Increase the breathing on the intake, lower EGTs by increasing exhaust flow, and don't increase the fueling will get you the most mpg increase. Of course, no one does this and every modder increases the fueling somehow for more power. The key here is to only increase it at higher RPMS and WOT and not increase it, or even reduce it at cruising RPMs. The biggest factor will still be your right foot.


----------



## nwappleby (Feb 17, 2010)

I was thinking this:

exhaust: MBRP dual system
intake: AFE CAI system


thoughts?


----------



## HOO'S NEXT (Aug 22, 2009)

> I was thinking this:
> 
> exhaust: MBRP dual system
> intake: AFE CAI system
> ...


If you have an '08 & up Powerstroke and you want to make it breath better, there is no way to do it other than to remove the DPF and CAT. This requires a programmer to be installed in order to defeat the regineration process that is done on the DPF. If the DPF and CAT are removed without addition of a programmer there will be extensive engine damage. If you have the 08 & up Powerstroke, I highly recommend addition of a Spartan Programmer to your items listed above. This unit will offer horsepower gains up to 340 hp, the 275 hp tune is yielding around 20 mpg:biggrin: hand calculated combination city hwy driving (08 F-250 Powerstroke super crew 4x4). Contrary to some folks beliefs, increasing the fueling in this case actually increases the mpg's. As a matter of fact, if you call the folks at Spartan and ask the 275 hp tune is the tune they recomend for the best overall economy. On a side note if the exhaust you are looking at is not a turo back or down pipe back exhaust, you are wasting your time. The DPF and CAT have to go! I would also ditch the muffler. Hope this helps:cheers:


----------



## HOO'S NEXT (Aug 22, 2009)

Forgot to mention I would go with the S&B CAI rather than the AFE. The S&B is not as cumbersom to instal and also looks better as a finished product. Performance of the 2 is about the same.


----------



## nwappleby (Feb 17, 2010)

and here comes the stupid question.......

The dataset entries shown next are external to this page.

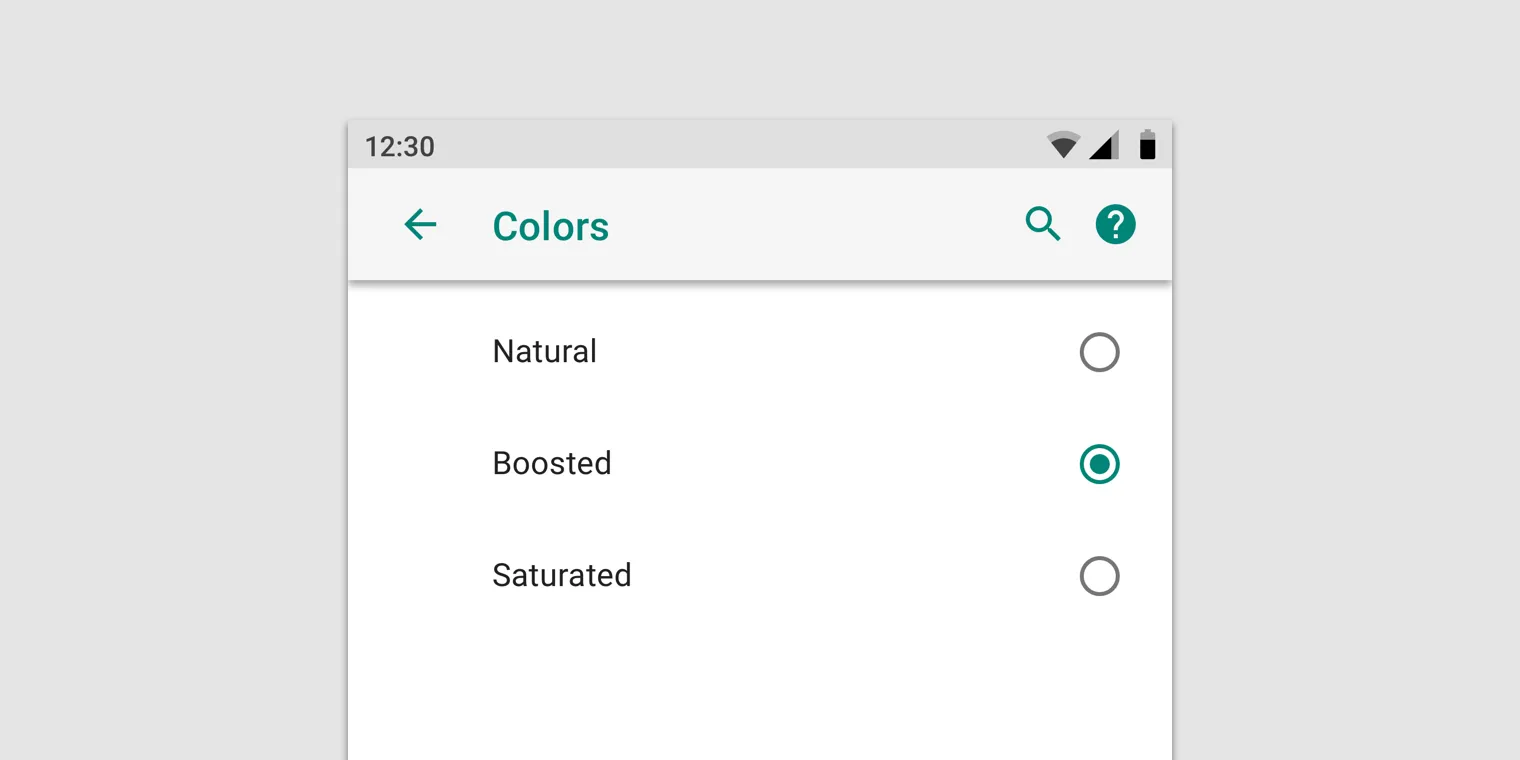The width and height of the screenshot is (1520, 760).
Task: Click app bar space between Colors and search
Action: (x=810, y=224)
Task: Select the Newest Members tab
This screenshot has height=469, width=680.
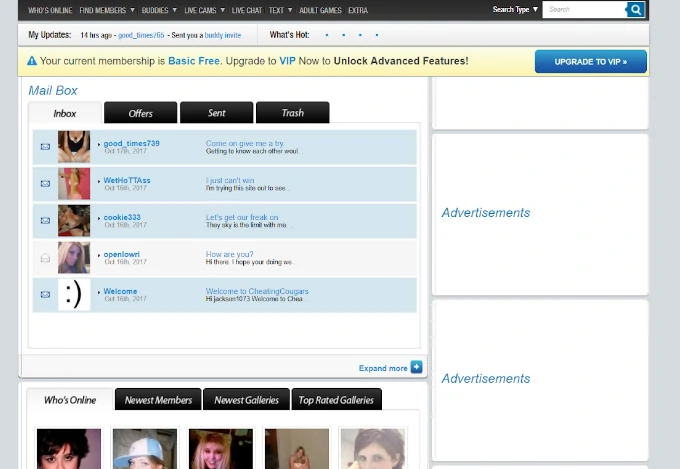Action: [158, 400]
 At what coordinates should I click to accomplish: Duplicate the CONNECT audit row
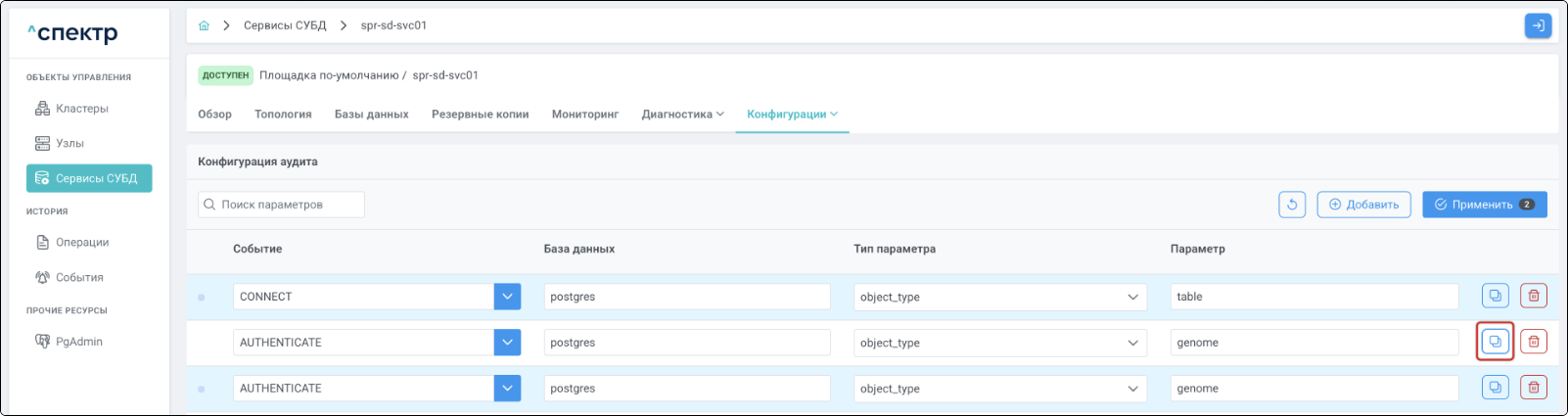coord(1495,296)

with DPF delete, cat delete, muff delete
and spartan programmer

how much hell on warranty will the dealer give me?

experiences?


----------



## HOO'S NEXT (Aug 22, 2009)

If you take the truck in with all of that on there, they are more than likely going to void your warranty unless you have a really cool dealer. They are out there. However, the key is to return the truck to stock prior to taking it back to the shop minus the CAI they won't say any thing about that. Just put the old exhaust back on and return the tune to stock and remove the programmer. With the Spartan it downloads the trucks original settings and saves them on an SD card. It then uploads the tune of your choice from 40 up to 340 extra hp. When it comes time to go back to stock it totally wipes the computer and reloads the original stock tune. Ford cannot detect that a programmer was ever hooked up, only that the truck didn't do dome things it was supposed to i.e. going into that crappy fuel wasting power killing regeneration. But they can't prove it was a programmer that caused it because there is no trace of one. Spartan is the only one with this technology as far as I know. To get the exhaust swapped out will take you about 1 to 2 hrs depending on your skills the amount of help avail. (much easier with 2 people), and the tools you have avail. to use. I researched the Spartan for about a year and a half before I pulled the trigger, and I could only find 2 cases out of I believe 6000+ sold where warranties were denied. That said, both times the individuals kept the programmer installed w/exhaust etc. and it just so happened to be in the shop the day the regional service manager stopped bysad2sm. Check out powerstroke.org and do a search for spartan programmer and you will get more information than you care to read. As far as the warranty don't worry about it they aren't as good as the paper they are written on anyhow. Attached is my experience with Bobby Ford in Richwood when the truck was stock, this is what made up my mind on the programmer and led to the statement above about warranties being useless.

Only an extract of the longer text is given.